EXERCISE PROMPT
Can you retype the listing below word for word, starting at its first line and stopping after the line that contains "pyautogui.click(x=64, y=277)"?

[Records]
-- -- --

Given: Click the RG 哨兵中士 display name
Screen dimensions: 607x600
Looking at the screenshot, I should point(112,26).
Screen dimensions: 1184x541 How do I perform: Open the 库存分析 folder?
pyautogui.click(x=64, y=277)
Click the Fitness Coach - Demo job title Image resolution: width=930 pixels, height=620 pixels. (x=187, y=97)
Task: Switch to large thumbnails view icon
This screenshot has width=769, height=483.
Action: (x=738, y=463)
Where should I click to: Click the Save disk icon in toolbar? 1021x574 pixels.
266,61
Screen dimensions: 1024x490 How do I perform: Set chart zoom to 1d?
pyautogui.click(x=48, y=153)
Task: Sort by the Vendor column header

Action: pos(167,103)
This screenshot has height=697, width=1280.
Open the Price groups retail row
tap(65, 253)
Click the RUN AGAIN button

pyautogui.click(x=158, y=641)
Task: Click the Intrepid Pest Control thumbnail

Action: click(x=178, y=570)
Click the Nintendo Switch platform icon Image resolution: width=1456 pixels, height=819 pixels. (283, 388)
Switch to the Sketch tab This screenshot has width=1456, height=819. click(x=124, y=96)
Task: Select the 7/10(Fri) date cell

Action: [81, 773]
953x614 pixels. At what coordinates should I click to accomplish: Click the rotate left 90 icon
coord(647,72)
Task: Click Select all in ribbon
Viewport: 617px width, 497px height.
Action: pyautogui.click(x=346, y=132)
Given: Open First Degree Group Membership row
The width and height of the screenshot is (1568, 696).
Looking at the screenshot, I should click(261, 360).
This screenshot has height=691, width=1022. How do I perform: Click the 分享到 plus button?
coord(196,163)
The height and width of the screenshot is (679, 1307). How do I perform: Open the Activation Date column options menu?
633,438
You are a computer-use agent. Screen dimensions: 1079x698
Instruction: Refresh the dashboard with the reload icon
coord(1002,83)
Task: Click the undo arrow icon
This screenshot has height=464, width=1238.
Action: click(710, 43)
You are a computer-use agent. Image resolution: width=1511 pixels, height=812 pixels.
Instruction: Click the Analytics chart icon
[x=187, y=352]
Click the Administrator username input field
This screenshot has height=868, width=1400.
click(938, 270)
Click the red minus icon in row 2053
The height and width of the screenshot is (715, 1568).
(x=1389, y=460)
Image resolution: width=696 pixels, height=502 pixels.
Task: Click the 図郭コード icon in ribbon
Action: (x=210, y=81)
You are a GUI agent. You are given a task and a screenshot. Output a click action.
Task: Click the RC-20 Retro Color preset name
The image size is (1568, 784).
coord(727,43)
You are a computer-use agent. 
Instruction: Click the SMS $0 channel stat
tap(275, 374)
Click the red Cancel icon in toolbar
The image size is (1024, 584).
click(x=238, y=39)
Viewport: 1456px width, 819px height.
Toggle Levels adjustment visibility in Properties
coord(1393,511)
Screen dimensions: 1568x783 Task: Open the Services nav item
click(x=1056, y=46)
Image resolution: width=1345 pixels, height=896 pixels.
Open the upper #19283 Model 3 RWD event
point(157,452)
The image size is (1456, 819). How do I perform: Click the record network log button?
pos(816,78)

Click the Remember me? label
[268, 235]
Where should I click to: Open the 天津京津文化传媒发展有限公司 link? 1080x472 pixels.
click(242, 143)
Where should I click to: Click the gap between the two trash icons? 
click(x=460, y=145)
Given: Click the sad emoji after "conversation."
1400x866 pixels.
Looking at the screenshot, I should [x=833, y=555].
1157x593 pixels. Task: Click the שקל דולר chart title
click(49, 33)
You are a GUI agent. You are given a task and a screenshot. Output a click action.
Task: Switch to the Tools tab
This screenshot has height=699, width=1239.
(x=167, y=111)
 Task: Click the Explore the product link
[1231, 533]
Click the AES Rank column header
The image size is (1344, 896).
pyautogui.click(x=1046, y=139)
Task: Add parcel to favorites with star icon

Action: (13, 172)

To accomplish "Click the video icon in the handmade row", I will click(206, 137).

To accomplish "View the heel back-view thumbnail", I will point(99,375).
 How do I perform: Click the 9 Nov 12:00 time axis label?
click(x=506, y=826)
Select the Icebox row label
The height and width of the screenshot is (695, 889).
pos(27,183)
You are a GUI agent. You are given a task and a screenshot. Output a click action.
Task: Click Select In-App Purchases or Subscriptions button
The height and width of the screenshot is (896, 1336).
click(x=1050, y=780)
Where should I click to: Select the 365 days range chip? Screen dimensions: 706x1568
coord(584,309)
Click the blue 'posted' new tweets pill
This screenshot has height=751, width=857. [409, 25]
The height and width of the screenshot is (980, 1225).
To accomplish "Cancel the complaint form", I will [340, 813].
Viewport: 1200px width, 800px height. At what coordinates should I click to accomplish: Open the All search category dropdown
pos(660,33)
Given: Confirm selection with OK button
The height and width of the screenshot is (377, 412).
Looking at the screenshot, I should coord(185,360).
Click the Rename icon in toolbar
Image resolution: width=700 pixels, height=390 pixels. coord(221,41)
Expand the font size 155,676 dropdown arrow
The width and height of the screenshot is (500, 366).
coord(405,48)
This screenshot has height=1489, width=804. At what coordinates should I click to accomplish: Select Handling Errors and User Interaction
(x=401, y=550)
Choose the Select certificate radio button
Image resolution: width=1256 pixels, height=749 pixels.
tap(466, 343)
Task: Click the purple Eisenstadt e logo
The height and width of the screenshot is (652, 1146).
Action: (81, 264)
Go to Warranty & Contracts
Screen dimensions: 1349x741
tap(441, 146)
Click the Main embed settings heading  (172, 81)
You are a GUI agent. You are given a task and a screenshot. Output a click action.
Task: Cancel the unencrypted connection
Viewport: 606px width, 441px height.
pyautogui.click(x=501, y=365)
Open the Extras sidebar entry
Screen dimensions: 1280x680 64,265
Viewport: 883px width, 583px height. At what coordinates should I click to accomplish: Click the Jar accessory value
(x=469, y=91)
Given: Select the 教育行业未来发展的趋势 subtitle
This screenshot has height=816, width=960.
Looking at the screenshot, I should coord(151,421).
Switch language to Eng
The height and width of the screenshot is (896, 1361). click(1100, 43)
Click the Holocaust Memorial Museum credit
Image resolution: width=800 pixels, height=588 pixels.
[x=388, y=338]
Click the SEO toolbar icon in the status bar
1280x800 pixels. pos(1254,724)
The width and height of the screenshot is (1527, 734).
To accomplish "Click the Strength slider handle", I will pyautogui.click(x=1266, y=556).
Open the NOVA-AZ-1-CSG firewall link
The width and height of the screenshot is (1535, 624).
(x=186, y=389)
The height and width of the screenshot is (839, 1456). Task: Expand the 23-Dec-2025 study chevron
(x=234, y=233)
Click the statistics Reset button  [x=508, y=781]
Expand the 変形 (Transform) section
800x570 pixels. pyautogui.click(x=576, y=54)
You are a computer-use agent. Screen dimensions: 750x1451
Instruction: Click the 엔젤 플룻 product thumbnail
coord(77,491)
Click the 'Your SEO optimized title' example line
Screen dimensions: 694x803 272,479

-- -- --

RESPONSE TO THE TASK
Given: Click the RG 哨兵中士 display name
Screen dimensions: 607x600
Looking at the screenshot, I should point(112,26).
Screen dimensions: 1184x541 How do I perform: Open the 库存分析 folder?
pyautogui.click(x=64, y=277)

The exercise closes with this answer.